What is Trino? (Preview)

Important

This feature is currently in preview. The Supplemental Terms of Use for Microsoft Azure Previews include more legal terms that apply to Azure features that are in beta, in preview, or otherwise not yet released into general availability. For information about this specific preview, see Azure HDInsight on AKS preview information. For questions or feature suggestions, please submit a request on AskHDInsight with the details and follow us for more updates on Azure HDInsight Community.

Trino (formerly PrestoSQL) is an open-source distributed SQL query engine for federated and interactive analytics against heterogeneous data sources. It can query data at scale (gigabytes to petabytes) from multiple sources to enable enterprise-wide analytics.

Trino is used for a wide range of analytical use cases and is an excellent choice for interactive and ad-hoc querying.

Some of the key features that Trino offers -

  • An adaptive multi-tenant system capable of concurrently running hundreds of memory, I/O, and CPU-intensive queries, and scaling to thousands of worker nodes while efficiently utilizing cluster resources.
  • Extensible and federated design to reduce the complexity of integrating multiple systems.
  • High performance, with several key related features and optimizations.
  • Fully compatible with Hadoop ecosystem.

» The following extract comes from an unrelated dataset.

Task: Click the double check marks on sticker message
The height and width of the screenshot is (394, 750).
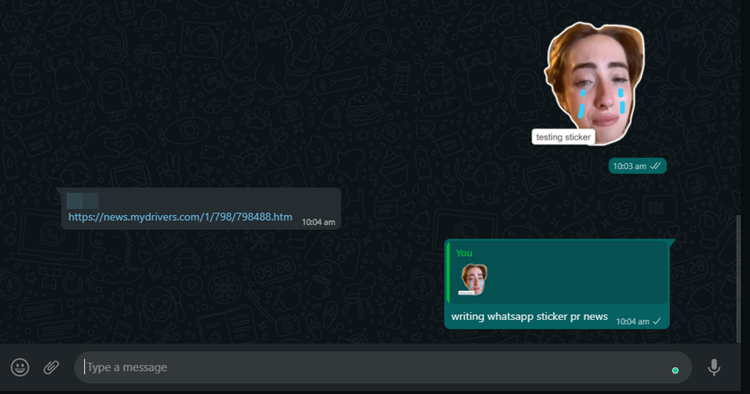Action: pyautogui.click(x=655, y=166)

There are two types of Trino servers: coordinators and workers.

Coordinator

The Trino coordinator is the server that is responsible for parsing statements, planning queries, and managing Trino worker nodes. It's the “brain” of a Trino installation and is also the node to which a client connects to submit statements for execution. The coordinator keeps track of the activity on each worker and coordinates the execution of a query. The coordinator creates a logical model of a query, which involves a series of stages, which is translated into a series of connected tasks runs on a cluster of Trino workers.

Worker

A Trino worker is a server in a Trino installation, which is responsible for executing tasks and processing data. Worker nodes fetch data from connectors and exchange intermediate data with each other. The coordinator is responsible for fetching results from the workers and returning the final results to the client.

Diagram showing Trino architecture.